*** Data for processing Section Begins ***

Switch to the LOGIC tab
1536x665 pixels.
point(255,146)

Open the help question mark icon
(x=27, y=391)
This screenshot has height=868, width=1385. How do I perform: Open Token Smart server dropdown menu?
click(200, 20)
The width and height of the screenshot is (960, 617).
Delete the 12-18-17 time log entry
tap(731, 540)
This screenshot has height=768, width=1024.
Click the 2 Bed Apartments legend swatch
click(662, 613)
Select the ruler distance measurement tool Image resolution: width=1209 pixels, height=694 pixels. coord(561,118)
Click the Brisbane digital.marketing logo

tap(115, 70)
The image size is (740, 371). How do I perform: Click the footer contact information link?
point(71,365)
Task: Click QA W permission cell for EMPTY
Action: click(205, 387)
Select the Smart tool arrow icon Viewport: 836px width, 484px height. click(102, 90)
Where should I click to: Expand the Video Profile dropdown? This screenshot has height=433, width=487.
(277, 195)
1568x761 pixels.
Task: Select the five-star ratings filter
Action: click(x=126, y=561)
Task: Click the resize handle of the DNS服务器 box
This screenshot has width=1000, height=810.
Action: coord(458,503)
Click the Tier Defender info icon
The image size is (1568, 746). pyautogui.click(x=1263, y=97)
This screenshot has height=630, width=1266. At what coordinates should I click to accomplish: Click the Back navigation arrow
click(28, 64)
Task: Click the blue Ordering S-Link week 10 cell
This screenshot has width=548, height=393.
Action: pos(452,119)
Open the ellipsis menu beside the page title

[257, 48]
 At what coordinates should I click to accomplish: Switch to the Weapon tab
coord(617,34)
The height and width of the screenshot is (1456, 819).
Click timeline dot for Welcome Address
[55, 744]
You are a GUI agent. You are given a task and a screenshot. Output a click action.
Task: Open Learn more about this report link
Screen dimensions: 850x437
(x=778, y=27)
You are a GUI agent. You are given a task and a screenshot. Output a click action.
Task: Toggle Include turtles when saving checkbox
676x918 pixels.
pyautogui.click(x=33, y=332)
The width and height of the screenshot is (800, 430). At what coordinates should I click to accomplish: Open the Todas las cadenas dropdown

*** Data for processing Section Ends ***

To do: The whole listing should be transcribed word for word.

Answer for the task:
Switch to the LOGIC tab
1536x665 pixels.
point(255,146)

Open the help question mark icon
(x=27, y=391)
This screenshot has height=868, width=1385. How do I perform: Open Token Smart server dropdown menu?
click(200, 20)
The width and height of the screenshot is (960, 617).
Delete the 12-18-17 time log entry
tap(731, 540)
This screenshot has height=768, width=1024.
Click the 2 Bed Apartments legend swatch
click(662, 613)
Select the ruler distance measurement tool Image resolution: width=1209 pixels, height=694 pixels. coord(561,118)
Click the Brisbane digital.marketing logo

tap(115, 70)
The image size is (740, 371). How do I perform: Click the footer contact information link?
point(71,365)
Task: Click QA W permission cell for EMPTY
Action: click(205, 387)
Select the Smart tool arrow icon Viewport: 836px width, 484px height. click(102, 90)
Where should I click to: Expand the Video Profile dropdown? This screenshot has height=433, width=487.
(277, 195)
1568x761 pixels.
Task: Select the five-star ratings filter
Action: click(x=126, y=561)
Task: Click the resize handle of the DNS服务器 box
This screenshot has width=1000, height=810.
Action: coord(458,503)
Click the Tier Defender info icon
The image size is (1568, 746). pyautogui.click(x=1263, y=97)
This screenshot has height=630, width=1266. At what coordinates should I click to accomplish: Click the Back navigation arrow
click(28, 64)
Task: Click the blue Ordering S-Link week 10 cell
This screenshot has width=548, height=393.
Action: pos(452,119)
Open the ellipsis menu beside the page title

[257, 48]
 At what coordinates should I click to accomplish: Switch to the Weapon tab
coord(617,34)
The height and width of the screenshot is (1456, 819).
Click timeline dot for Welcome Address
[55, 744]
You are a GUI agent. You are given a task and a screenshot. Output a click action.
Task: Open Learn more about this report link
Screen dimensions: 850x437
(x=778, y=27)
You are a GUI agent. You are given a task and a screenshot. Output a click action.
Task: Toggle Include turtles when saving checkbox
676x918 pixels.
pyautogui.click(x=33, y=332)
The width and height of the screenshot is (800, 430). At what coordinates should I click to accomplish: Open the Todas las cadenas dropdown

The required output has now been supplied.